[Start Page text]

What do dividends paid to stockholders represent?

A return on capital directly or indirectly contributed to the corporation to the shareholders. The payment of dividends is at the discretion of the board of directors

What is senior?

A security that ranks above another security in the event of the company's bankruptcy or liquidation. Should the company go bankrupt or face another liquidating event, holders of the senior most security will be in line to to receive repayment of their invested money first, before other creditors receive any payment. Debt is always considered senior to equity. Secured debt is considered senior to unsecured debt.

What is a stop order?

A stop order to buy or sell becomes active only after a specified price level has been reached. They work in the opposite direction of limit orders. A buy stop order is placed above the market, and a stop loss order is placed below the market price. Once the stop level has been reached, the order is automatically converted to a market order. A stop order is used to protect against losses.

What is an example of a limit order?

Assume ABC stock has a bid of $50 and an asking price of $50.30. If you place a limit order to buy shares at $50.10. The new quote would be bidding $50.10 and asking $50.30.You are now the highest bidder and get posted to the board. Likewise, if someone placed an order to sell at $50.20, that means they will only sell their shares if they can get that price or higher. The new quote would be bid $50.10 and asking $50.30. They are now the lowest offer and get posted to the board.

[End Page text]
[Start Provided information]

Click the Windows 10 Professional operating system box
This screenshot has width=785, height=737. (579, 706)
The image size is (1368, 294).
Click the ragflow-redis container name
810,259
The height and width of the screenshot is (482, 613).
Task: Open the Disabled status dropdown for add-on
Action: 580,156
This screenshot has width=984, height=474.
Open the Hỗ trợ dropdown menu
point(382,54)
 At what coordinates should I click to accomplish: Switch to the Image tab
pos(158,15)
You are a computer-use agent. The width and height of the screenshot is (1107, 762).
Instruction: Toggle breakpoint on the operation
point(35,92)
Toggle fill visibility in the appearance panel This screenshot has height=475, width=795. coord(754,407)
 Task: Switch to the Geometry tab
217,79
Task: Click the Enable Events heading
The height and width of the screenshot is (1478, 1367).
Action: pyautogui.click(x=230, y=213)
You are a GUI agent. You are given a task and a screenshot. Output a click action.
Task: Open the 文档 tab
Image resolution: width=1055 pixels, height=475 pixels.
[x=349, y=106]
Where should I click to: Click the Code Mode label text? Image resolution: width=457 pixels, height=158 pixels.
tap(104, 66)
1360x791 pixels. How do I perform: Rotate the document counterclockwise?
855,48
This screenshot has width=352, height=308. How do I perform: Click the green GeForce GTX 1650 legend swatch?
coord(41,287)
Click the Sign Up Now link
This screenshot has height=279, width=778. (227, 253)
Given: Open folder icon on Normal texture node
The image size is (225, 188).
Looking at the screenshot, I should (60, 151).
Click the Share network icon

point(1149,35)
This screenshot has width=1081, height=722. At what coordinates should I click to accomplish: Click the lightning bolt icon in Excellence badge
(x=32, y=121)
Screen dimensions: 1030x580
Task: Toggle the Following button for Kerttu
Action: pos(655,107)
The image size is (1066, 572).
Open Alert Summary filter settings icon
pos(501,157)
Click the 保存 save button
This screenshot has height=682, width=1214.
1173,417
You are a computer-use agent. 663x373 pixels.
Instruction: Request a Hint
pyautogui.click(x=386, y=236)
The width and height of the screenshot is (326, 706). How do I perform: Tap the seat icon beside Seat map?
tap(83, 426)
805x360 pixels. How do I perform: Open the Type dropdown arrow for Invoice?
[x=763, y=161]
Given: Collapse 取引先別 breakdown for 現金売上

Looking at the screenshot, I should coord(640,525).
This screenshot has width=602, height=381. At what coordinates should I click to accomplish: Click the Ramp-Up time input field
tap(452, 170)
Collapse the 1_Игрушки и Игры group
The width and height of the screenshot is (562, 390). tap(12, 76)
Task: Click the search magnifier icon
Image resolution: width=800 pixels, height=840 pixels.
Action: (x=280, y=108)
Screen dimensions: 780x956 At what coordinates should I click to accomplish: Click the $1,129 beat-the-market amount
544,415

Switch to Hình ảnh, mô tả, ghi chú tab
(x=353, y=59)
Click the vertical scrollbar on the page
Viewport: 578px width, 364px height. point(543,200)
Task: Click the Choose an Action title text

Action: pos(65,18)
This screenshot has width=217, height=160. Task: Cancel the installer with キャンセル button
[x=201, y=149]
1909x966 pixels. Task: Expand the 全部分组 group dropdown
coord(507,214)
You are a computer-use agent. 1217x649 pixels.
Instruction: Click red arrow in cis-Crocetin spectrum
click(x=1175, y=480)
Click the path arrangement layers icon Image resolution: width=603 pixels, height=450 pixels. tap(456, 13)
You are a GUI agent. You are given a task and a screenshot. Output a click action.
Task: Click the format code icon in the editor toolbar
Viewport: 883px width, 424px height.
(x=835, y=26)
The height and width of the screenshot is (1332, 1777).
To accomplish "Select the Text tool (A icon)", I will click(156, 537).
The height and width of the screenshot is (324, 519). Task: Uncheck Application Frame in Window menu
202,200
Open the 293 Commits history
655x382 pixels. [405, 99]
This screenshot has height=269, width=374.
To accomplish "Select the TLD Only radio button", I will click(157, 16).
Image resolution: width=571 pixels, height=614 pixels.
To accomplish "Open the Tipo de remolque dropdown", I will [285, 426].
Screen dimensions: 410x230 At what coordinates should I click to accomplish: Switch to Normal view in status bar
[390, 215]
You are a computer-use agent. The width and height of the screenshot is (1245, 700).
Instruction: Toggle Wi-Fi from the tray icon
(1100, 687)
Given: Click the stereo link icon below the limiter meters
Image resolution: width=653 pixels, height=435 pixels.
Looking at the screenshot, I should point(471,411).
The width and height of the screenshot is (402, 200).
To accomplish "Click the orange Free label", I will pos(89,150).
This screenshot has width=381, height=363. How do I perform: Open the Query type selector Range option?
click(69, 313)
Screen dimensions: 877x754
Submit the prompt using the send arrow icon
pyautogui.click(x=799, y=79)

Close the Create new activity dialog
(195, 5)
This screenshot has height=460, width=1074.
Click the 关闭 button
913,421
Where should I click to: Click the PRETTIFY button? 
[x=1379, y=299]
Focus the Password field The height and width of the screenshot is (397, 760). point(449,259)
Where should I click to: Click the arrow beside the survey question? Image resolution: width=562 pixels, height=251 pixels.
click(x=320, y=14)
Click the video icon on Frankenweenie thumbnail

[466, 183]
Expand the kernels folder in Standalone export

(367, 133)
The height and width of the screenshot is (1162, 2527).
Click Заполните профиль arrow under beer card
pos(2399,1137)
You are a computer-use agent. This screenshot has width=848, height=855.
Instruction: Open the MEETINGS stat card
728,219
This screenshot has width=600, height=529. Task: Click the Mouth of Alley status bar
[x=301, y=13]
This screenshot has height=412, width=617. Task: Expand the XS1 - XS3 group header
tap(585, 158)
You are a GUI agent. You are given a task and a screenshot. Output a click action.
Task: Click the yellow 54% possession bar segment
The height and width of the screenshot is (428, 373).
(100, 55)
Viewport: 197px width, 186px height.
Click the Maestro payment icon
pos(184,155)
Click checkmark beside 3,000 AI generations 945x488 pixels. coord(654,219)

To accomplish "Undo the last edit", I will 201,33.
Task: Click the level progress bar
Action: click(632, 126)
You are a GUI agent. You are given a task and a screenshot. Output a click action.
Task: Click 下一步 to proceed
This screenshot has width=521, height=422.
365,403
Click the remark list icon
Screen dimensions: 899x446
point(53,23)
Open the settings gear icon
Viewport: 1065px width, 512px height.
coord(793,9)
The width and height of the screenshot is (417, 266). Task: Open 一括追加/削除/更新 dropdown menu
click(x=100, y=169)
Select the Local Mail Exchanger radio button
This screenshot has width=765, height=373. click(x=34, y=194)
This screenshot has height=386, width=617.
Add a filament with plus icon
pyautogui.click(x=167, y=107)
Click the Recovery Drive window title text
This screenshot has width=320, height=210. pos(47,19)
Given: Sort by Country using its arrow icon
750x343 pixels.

[End Provided information]

→ Prompt 1
Answer these questions about the finance glossary:
(a) Who decides whether dividends are paid?
(b) Which is considered senior: secured debt or unsecured debt?
(c) Once the stop level has been reached, what is a stop order converted to?
→ Prompt 2
In the finance glossary, reproduce word for word the passage starting with "What is senior?" and going on through "a stop order?".
→ Prompt 3
Resume the finance glossary from its last sentence.

→ Task result 1
(a) The board of directors.
(b) Secured debt.
(c) A market order.

→ Task result 2
What is senior?

A security that ranks above another security in the event of the company's bankruptcy or liquidation. Should the company go bankrupt or face another liquidating event, holders of the senior most security will be in line to to receive repayment of their invested money first, before other creditors receive any payment. Debt is always considered senior to equity. Secured debt is considered senior to unsecured debt.

What is a stop order?

→ Task result 3
How do you calculate the yield for preferred stock?

If a preferred stock is paying an annual dividend of $1.75 and is currently trading in the market at $25. The current yield is :$1.75/$25=7%. In the market, yields on preferrers are typically higher than those of bonds from the same issuer, reflecting the higher risk that comes with preferred stock.

Why is common stock considered riskier than debt or preferred shares?

In the event of liquidation or bankruptcy, common stockholders have rights to a company's assets only after bondholders, preferred shareholders, and other debt holders have been paid in full. If the company goes bankrupt, the common stockholders will not receive their money until the creditors and preferred shareholders have received their respective share of the leftover assets. This makes common stocks riskier than the latters. The upside to common shares is that they usually outperform bonds and preferred shares in the long run.

How does preferred stock differ from common stock?

It has preference over common stock in the payment of dividends and in the distribution of corporation assets in the event of liquidation. Preference means that the holders of the preferred shares must receive a dividend before holders of common shares are entitled to anything.

What are 2 benefits from staggering?

It makes it more difficult for a minority to elect a director when there is cumulative voting because there are fewer directors to be elected at one time. It makes takeover attempts less likely to be successful because it makes it more difficult to vote in a majority of new directors. It provides "institutional memory", in that there is continuity on the board of directors. This may be important for corporations with significant long range plans and projects.

What does the arrow and color represent?

It shows whether the price is trading higher or lower than the previous day's closing price. If it is red, it is trading lower. If it is green, it his trading higher. Tick indicators are used to easily identify whether those stocks whose last trade was either an uptick or a downtick

What does a common stock usually refer to?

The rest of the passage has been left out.